Help! I've fallen for a scam, and I just need to hang up. But I guess I shouldn't be surprised because my family's been falling for scams since at least 1877, when those Carver great grandparents migrated to Mars.
Here's an article from the Neligh Independent from January, 1878. (See below.) The editor recounts a trip to the area to visit a homestead. He says the grass rivals Kentucky bluegrass, perfect for fattening cattle, splendid groves of trees, fine meadowlands, four tons of hay per acre, "many others to be had in this immediate neighborhood."
I wonder what kind of commission this guy got for each homestead that was settled. I showed this to Dick Haskin. He laughed and said, "This soil is sand, gravel, and volcanic ash. Nothing grows well here. Nothing."
So, back in Wisconsin, some excitable farmer reads a glowing article like this, and then he goes around to his relatives and neighbors and gets them all worked up about Nebraska. Free land. Tons of hay per acre. Fat cattle. And they all get scammed into moving to Mars.
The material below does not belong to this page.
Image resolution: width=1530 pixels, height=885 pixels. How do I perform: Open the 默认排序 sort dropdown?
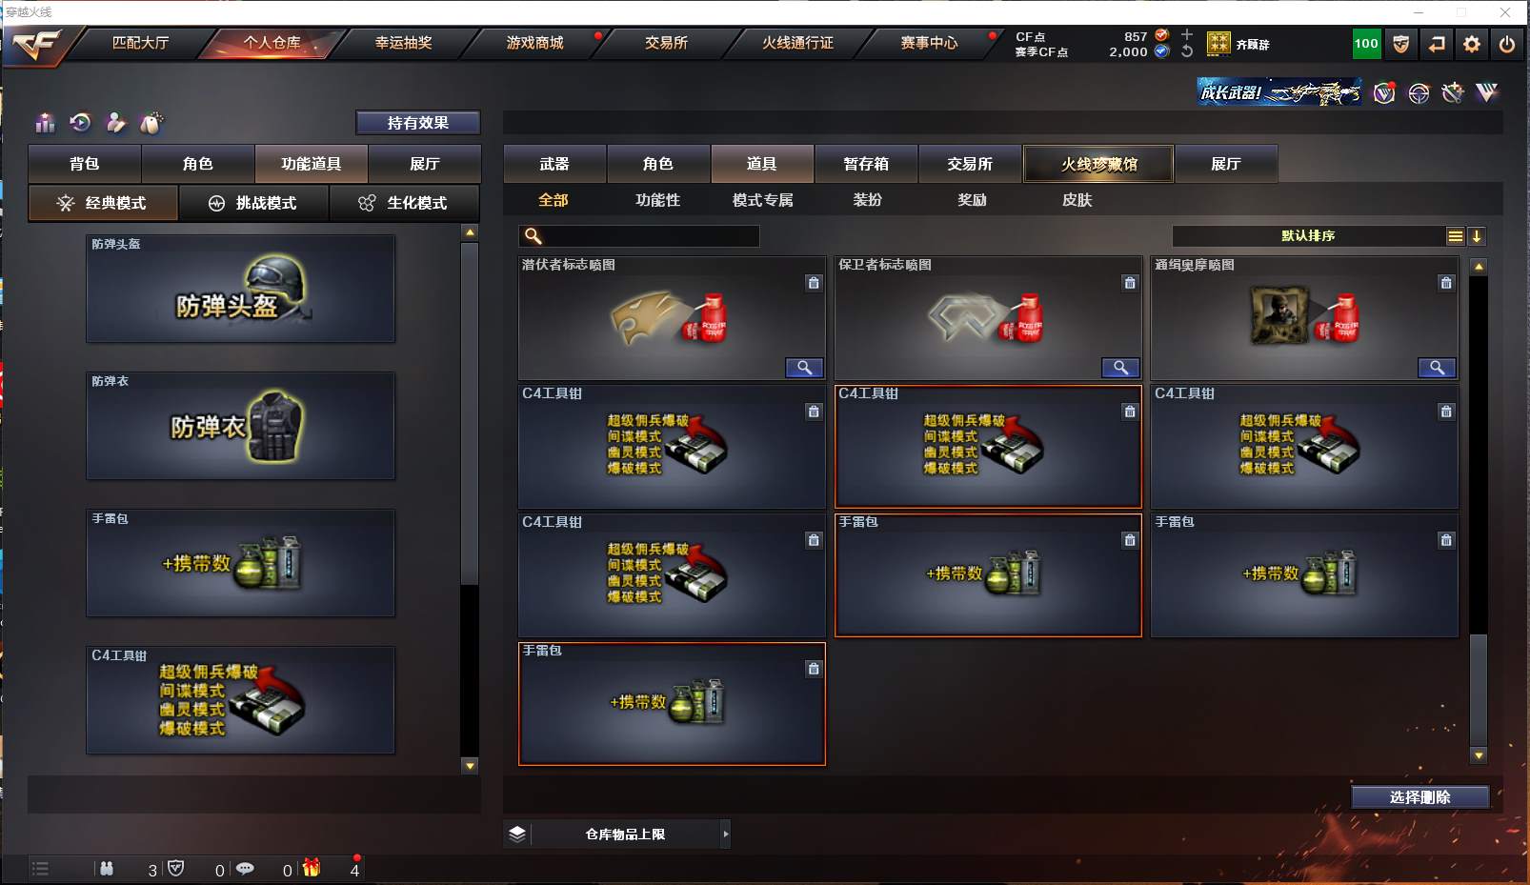pyautogui.click(x=1308, y=236)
The article goes on to mention several homesteaders, including Wallace Haskin and Mr. Carver. The Mr. Carver in this article was Sina's grandpa. That's Melody's two times great grandpa. And despite the bad soil, he did figure out how to scrape a living out of his homestead. But, it appears that it was a constant scrape.
We know a few things about Cyrus Carver and his wife Mary from old newspapers. We know that in Mars they were called Grandma and Grandpa Carver, that sometimes they were called out in the middle of the night to help care for the sick, and that he donated part of his land to be the first cemetery.
These old newspapers weren't available for Melody to search back in 7th grade. They've been scanned in recent years and put online, some of them just in the last couple of years. And when Melody was in seventh grade, we also didn't know each other. I was aware of her mom, but really only as a name on a piece of paper.
And sometimes with family history, that's really all you have to start out with, a name on a page. And for some people, it seems like that's the whole goal, a collection of as many connected names as possible, going back as far as possible, and maybe highlighting as many connections to famous people as possible.
But we're still trying to understand just a few people a couple of generations back. And honestly, we want to know a lot more than just a name on a page.